Saved entries
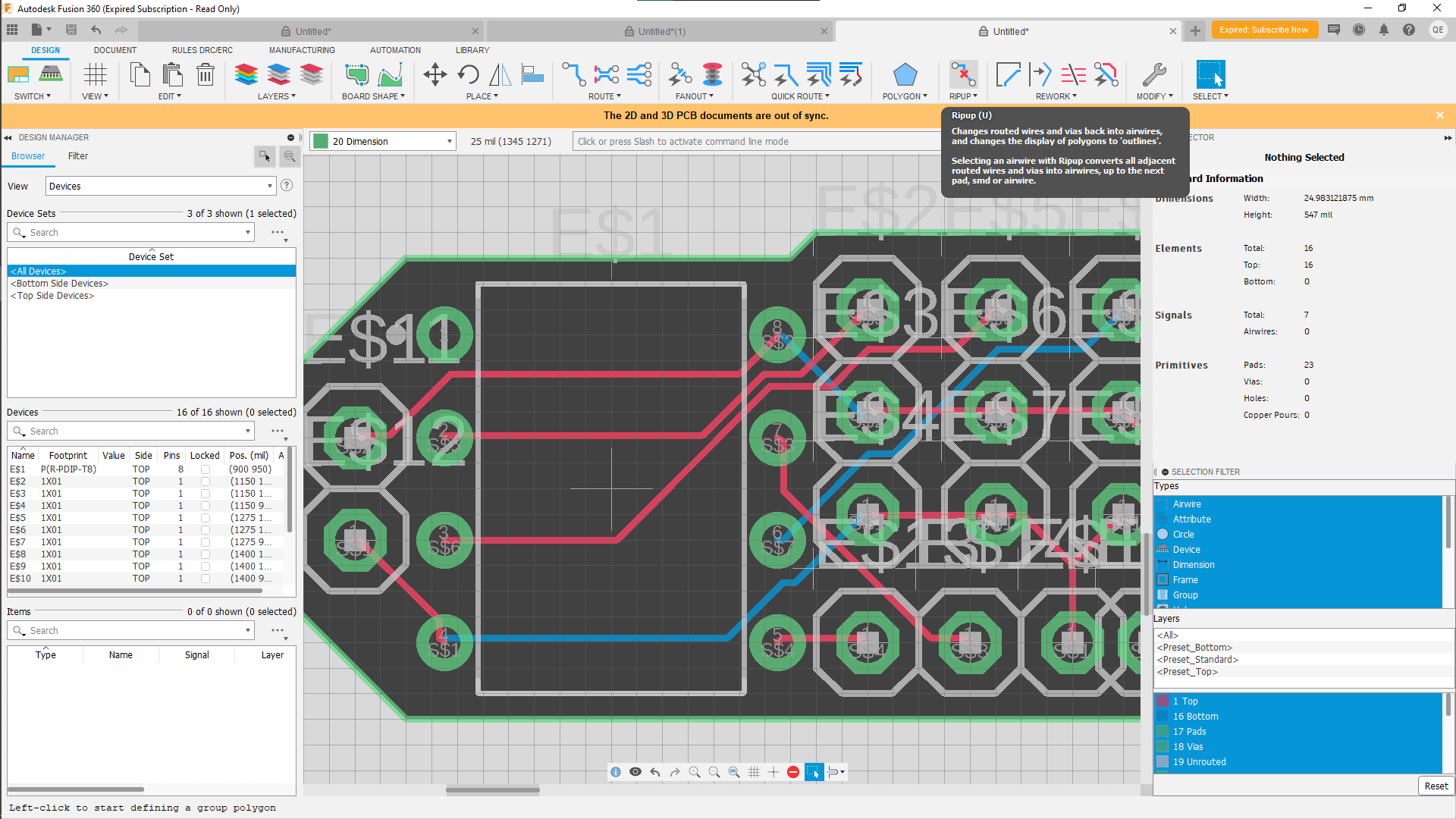Open the Board Shape tool
The height and width of the screenshot is (819, 1456).
click(x=356, y=74)
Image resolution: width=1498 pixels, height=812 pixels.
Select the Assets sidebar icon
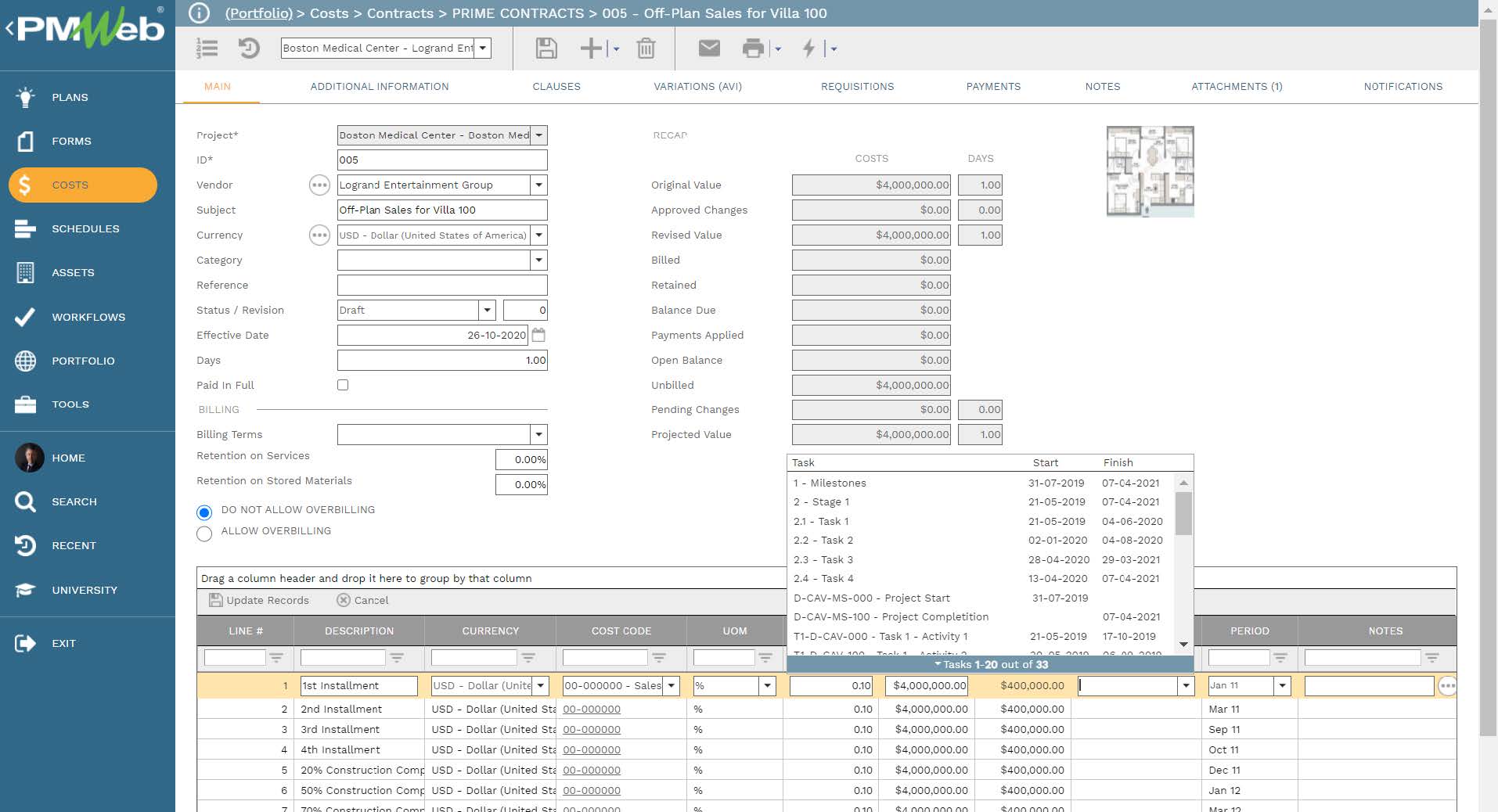pos(26,272)
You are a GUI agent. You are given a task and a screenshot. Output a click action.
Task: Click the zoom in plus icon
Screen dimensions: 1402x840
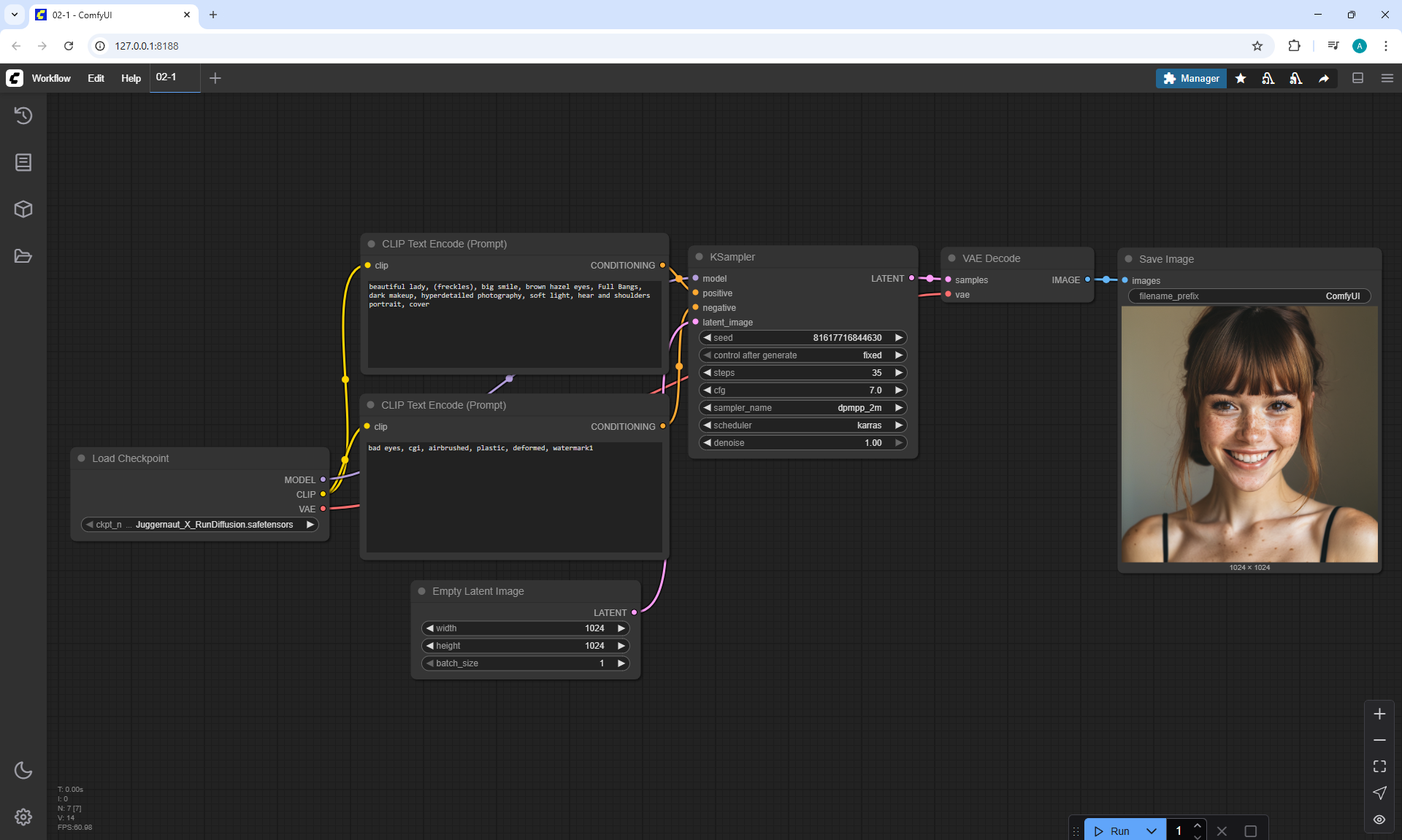[1379, 714]
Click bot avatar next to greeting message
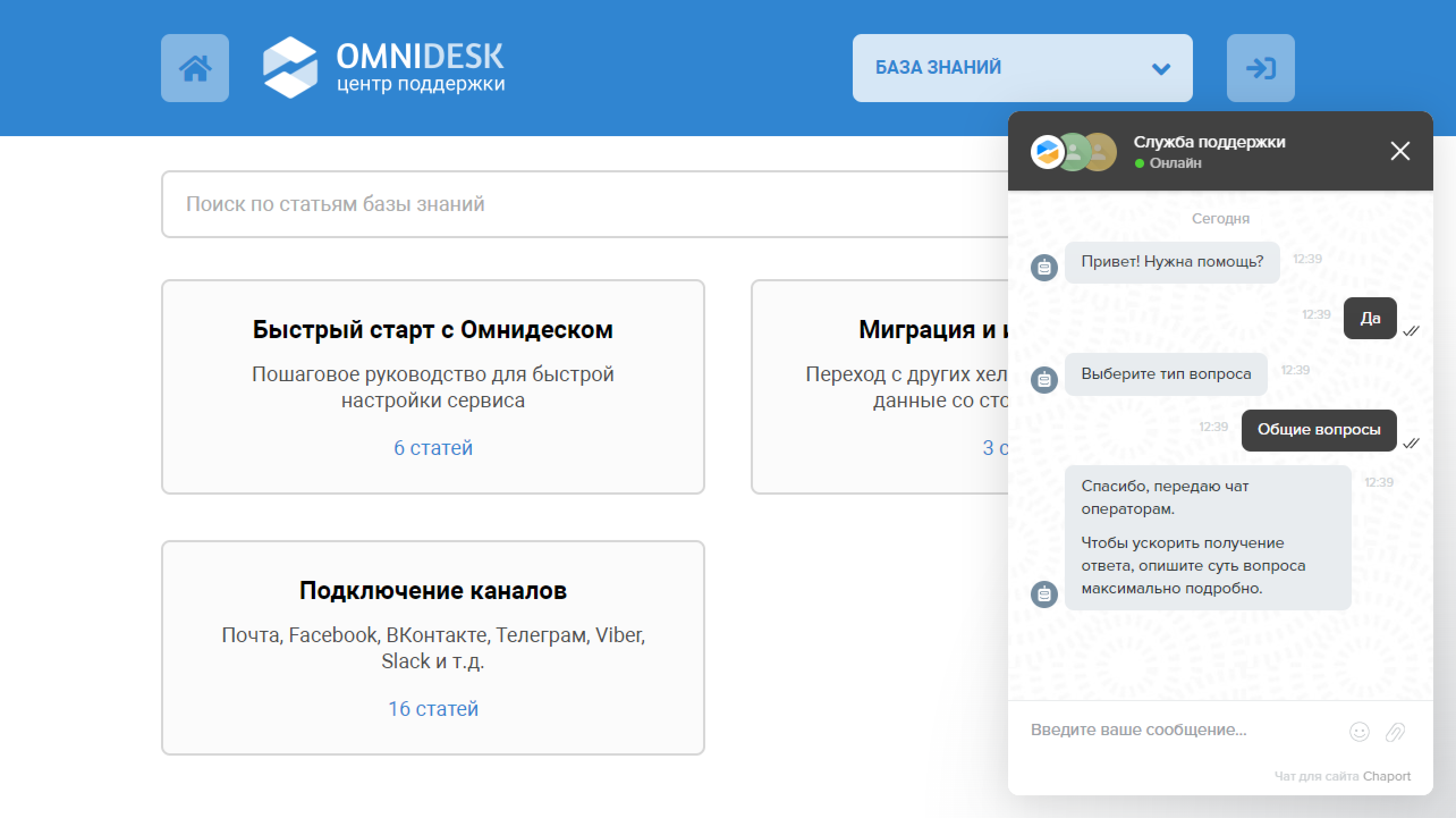1456x818 pixels. [1044, 267]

**Work to be completed**
Only the lines from the line with "Screen dimensions: 1402x840" to the end of the records should be repeated, exactly and without pictures.

**Exercise result**
Screen dimensions: 1402x840
[1379, 714]
Click bot avatar next to greeting message
1456x818 pixels. [1044, 267]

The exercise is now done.